Glover-Wright then transferred to Utah State University, where he played for the Utah State Aggies from 2012 to 2013 as a cornerback. He played in 13 games, starting 1, in 2012 and recorded 17 tackles. He also blocked a punt. He spent time at quarterback in 2012 as well, accumulating season totals of 12 rushes for 66 yards and 1 pass completions for 9 yards.

He played in 14 games, starting ten, his senior year in 2013. He finished the year with totals of 52 tackles and 10 pass breakups. He also had 19 kickoff returns for 429 yards and 8 rushing attempts for 39 yards.

He appeared in 27 games, starting 11, during his time at Utah State and recorded career totals of 69 tackles, 10 pass breakups, 1 sack, 1 forced fumble and 1 fumble recovery. He had 105 rushing yards on 20 attempts as well. He graduated from Utah State in the spring of 2014 with a degree in interdisciplinary studies.

==Professional career==

Pre-draft measurables
| Height | Weight | 40-yard dash | 10-yard split | 20-yard split | 20-yard shuttle | Three-cone drill | Vertical jump | Broad jump | Bench press |
| 6 ft 0 in (1.83 m) | 174 lb (79 kg) | 4.36 s | 1.50 s | 2.58 s | 4.37 s | 7.28 s | 35 in (0.89 m) | 9 ft 11 in (3.02 m) | 9 reps |
All values from Utah State Pro Day

===Atlanta Falcons===
Glover-Wright signed with the Atlanta Falcons in May 2014 after going undrafted in the 2014 NFL draft. He was released by the team on August 24, 2014.

===Green Bay Packers===
Glover-Wright was signed to the Green Bay Packers' practice squad on October 6, 2014. He signed a future contract with the Packers on January 20, 2015. He was released by the team on September 5, 2015.

===Indianapolis Colts===
Glover-Wright was signed to the Indianapolis Colts' practice squad on October 5, 2015. He was promoted to the active roster on December 17. He played in two games for the Colts during the 2015 season.

Glover-Wright was released by the Colts on September 3, 2016, and signed to the practice squad on September 14. He was released by the Colts on September 19, 2016.

===Philadelphia Eagles===
On July 31, 2017, Glover-Wright signed with the Philadelphia Eagles.
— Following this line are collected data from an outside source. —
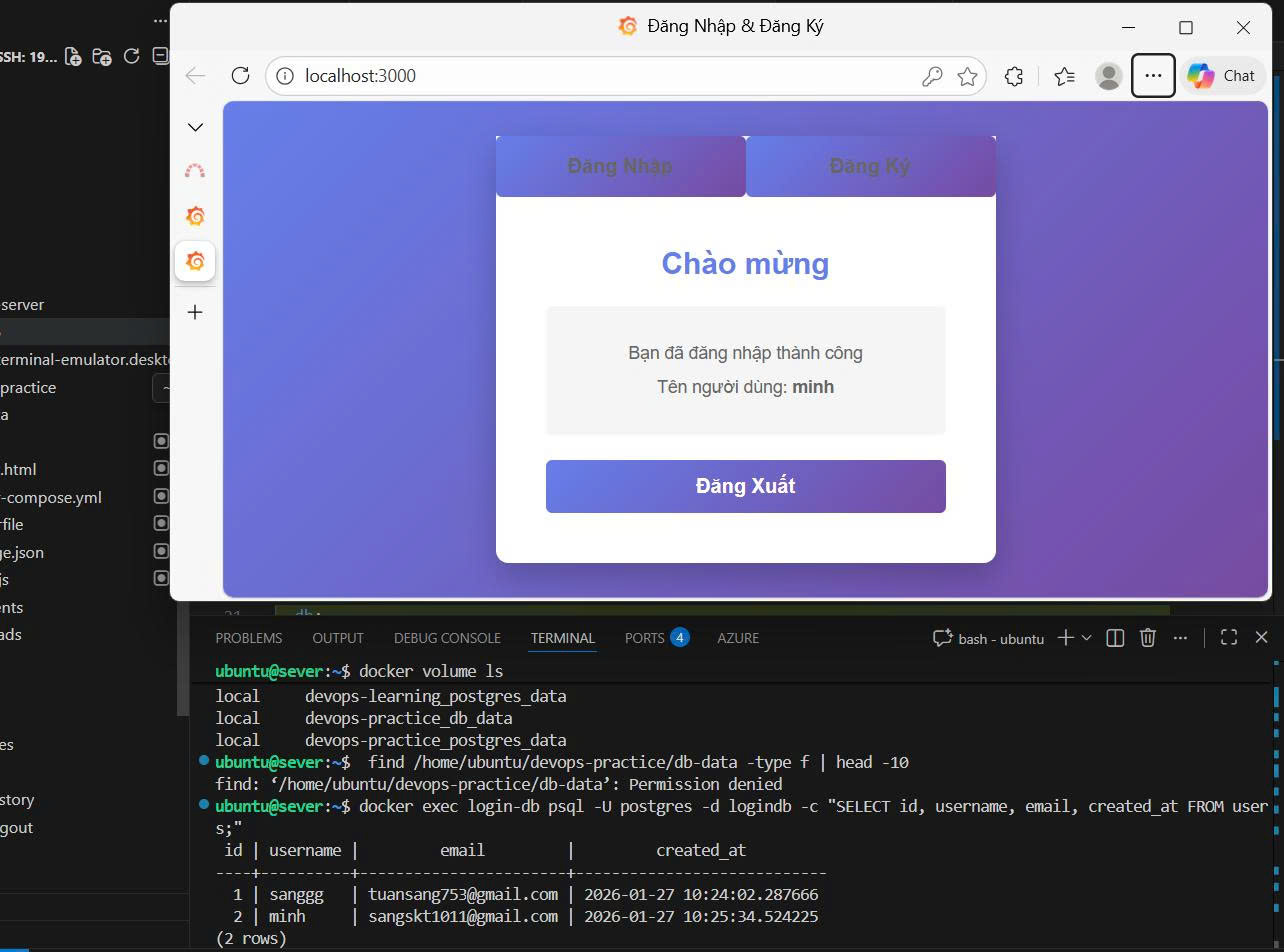Screen dimensions: 1284x952
Task: Open the new terminal launch profile dropdown
Action: click(x=1086, y=638)
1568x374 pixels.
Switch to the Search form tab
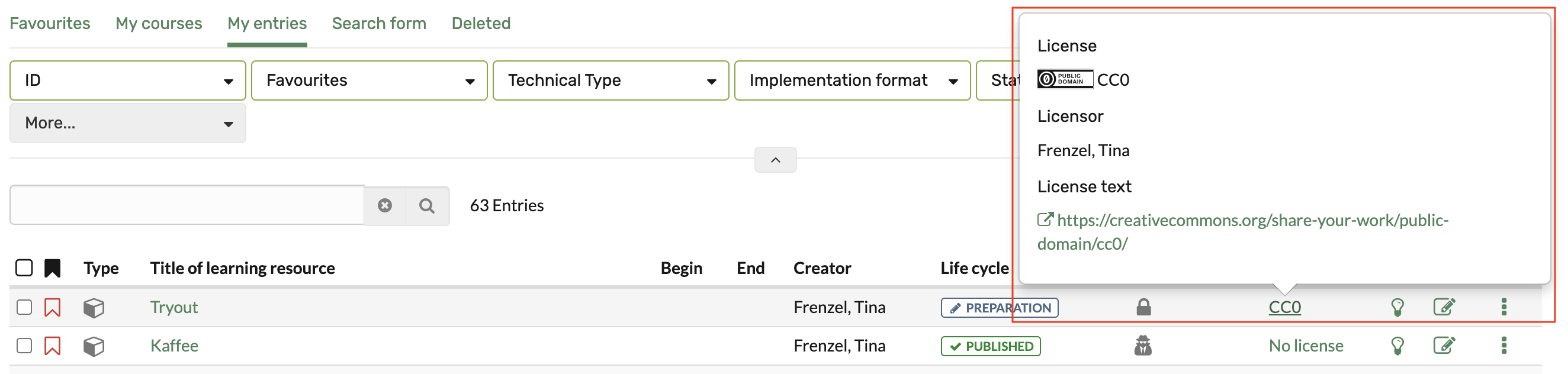point(378,23)
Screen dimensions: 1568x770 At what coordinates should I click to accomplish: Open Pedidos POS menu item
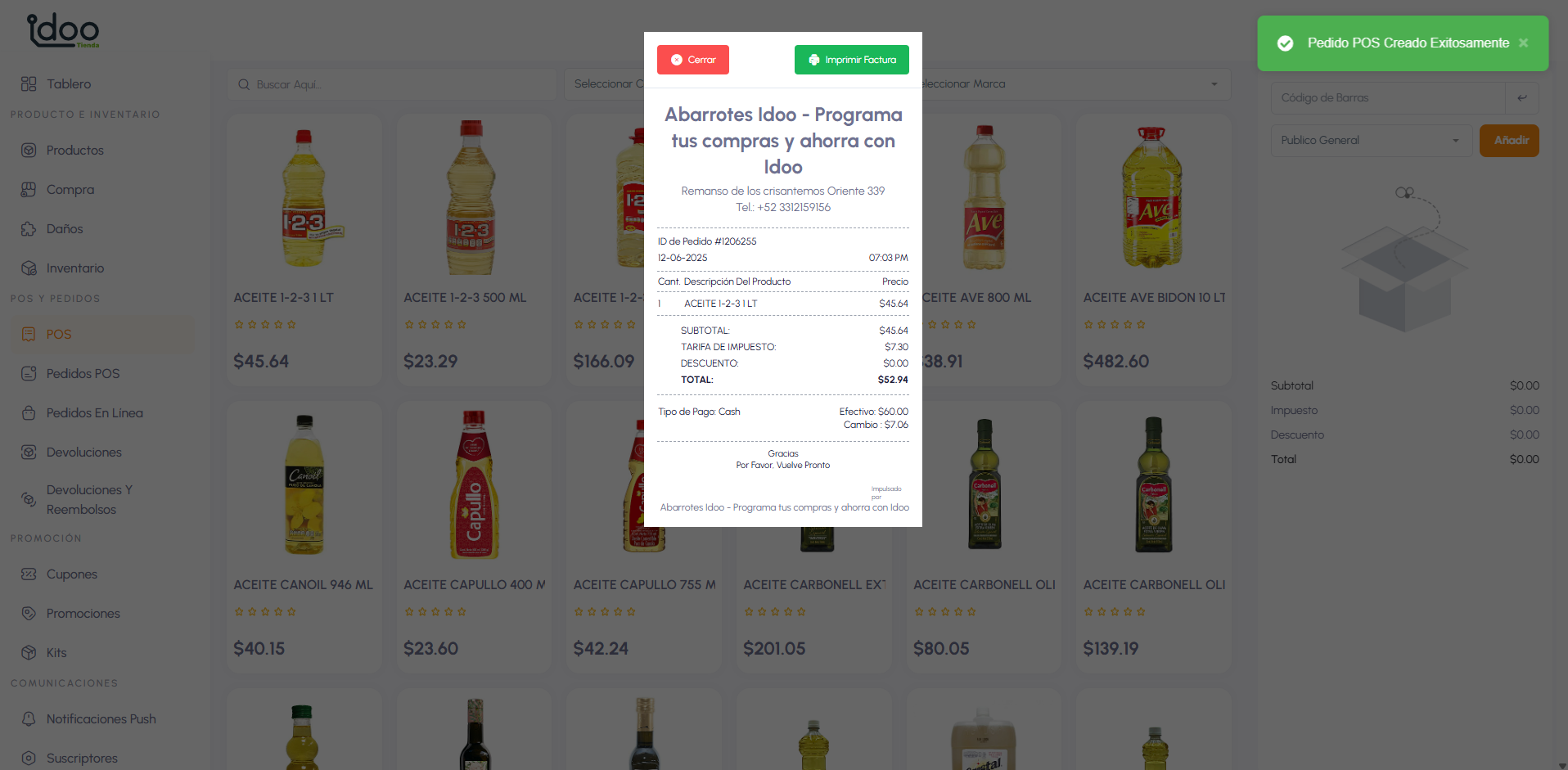tap(83, 373)
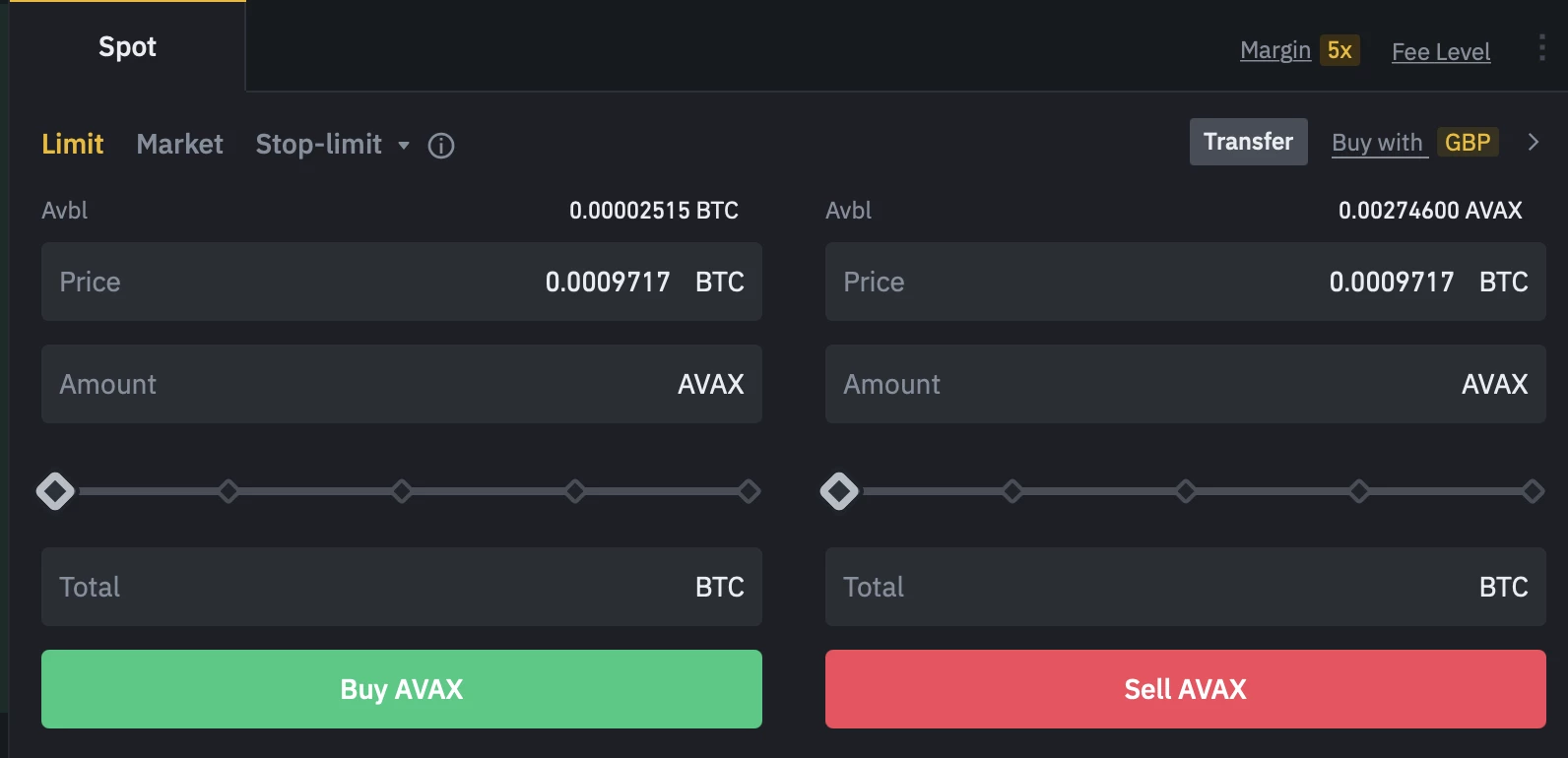Click the right chevron beside GBP
The height and width of the screenshot is (758, 1568).
(1533, 142)
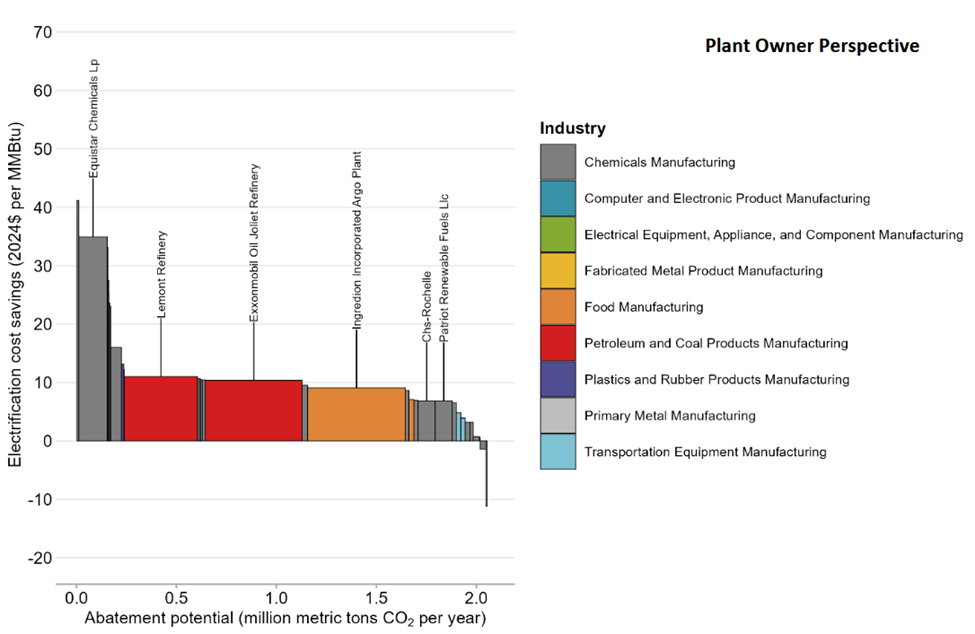
Task: Click the purple Plastics and Rubber swatch
Action: point(557,379)
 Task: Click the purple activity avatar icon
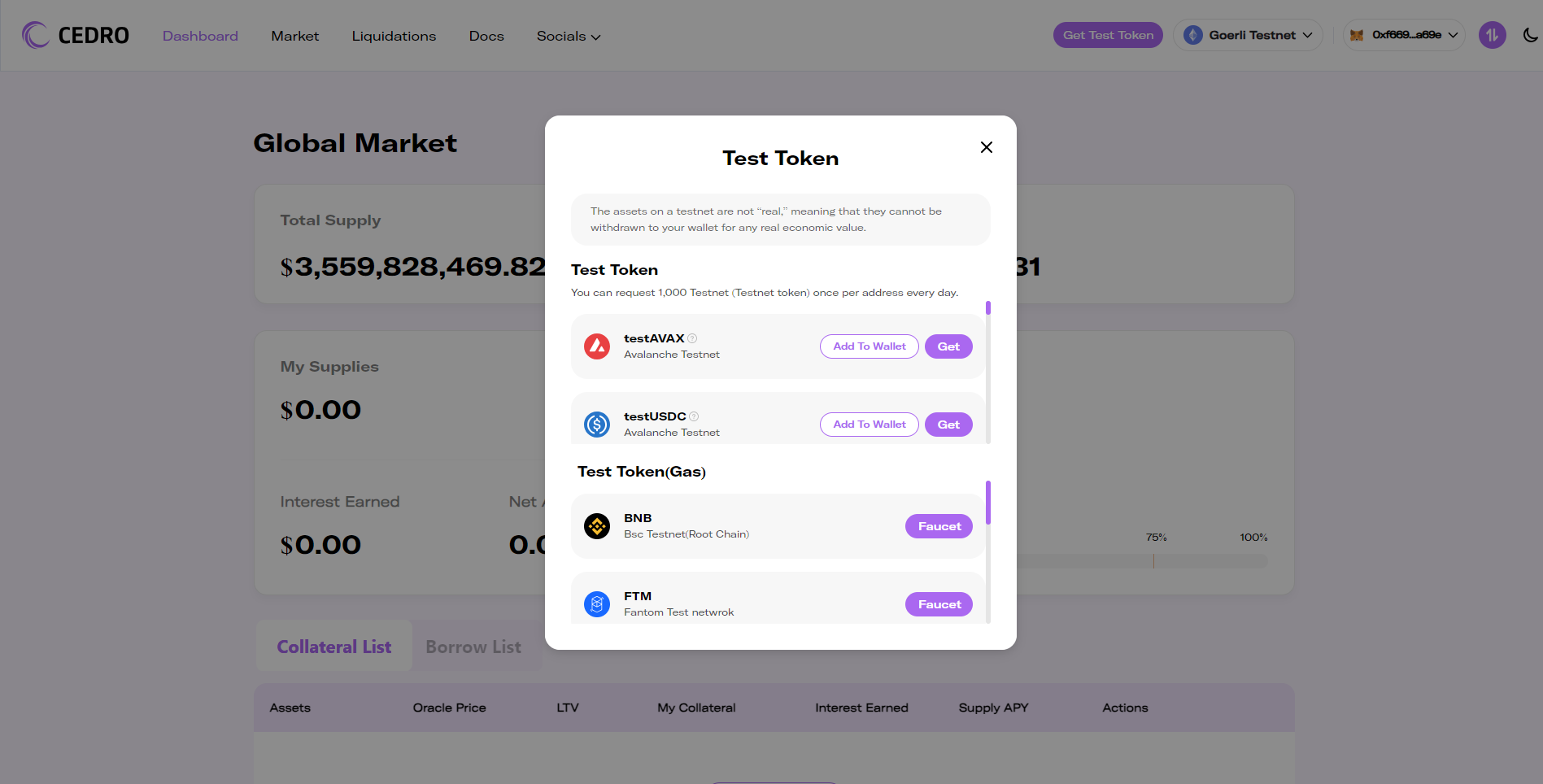pos(1492,35)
He was waived on August 26, 2017.

===New York Giants===
On August 27, 2017, Glover-Wright was claimed off waivers by the New York Giants. He was waived on September 1, 2017.

===Calgary Stampeders===
On October 17, 2017, Glover-Wright was signed to the Calgary Stampeders' practice roster.

===Ottawa Redblacks===
Glover-Wright signed with the Ottawa Redblacks on December 13, 2018.

===Statistics===
Source: NFL.com

Year: Team; G; GS; Tackles; Interceptions; Fumbles
Total: Solo; Ast; Sck; SFTY; PDef; Int; Yds; Avg; Lng; TDs; FF; FR
Regular season
2015: IND; 2; 0; 0; 0; 0; 0.0; 0; 0; 0; 0; 0.0; 0; 0; 0; 0
Total: 2; 0; 0; 0; 0; 0.0; 0; 0; 0; 0; 0.0; 0; 0; 0; 0

==Personal life==
Glover-Wright's uncle, Jeffrey Wright, played football at Georgia Tech from 1990 to 1993. Glover-Wright interned at Intermountain Physical Therapy during his senior year of college.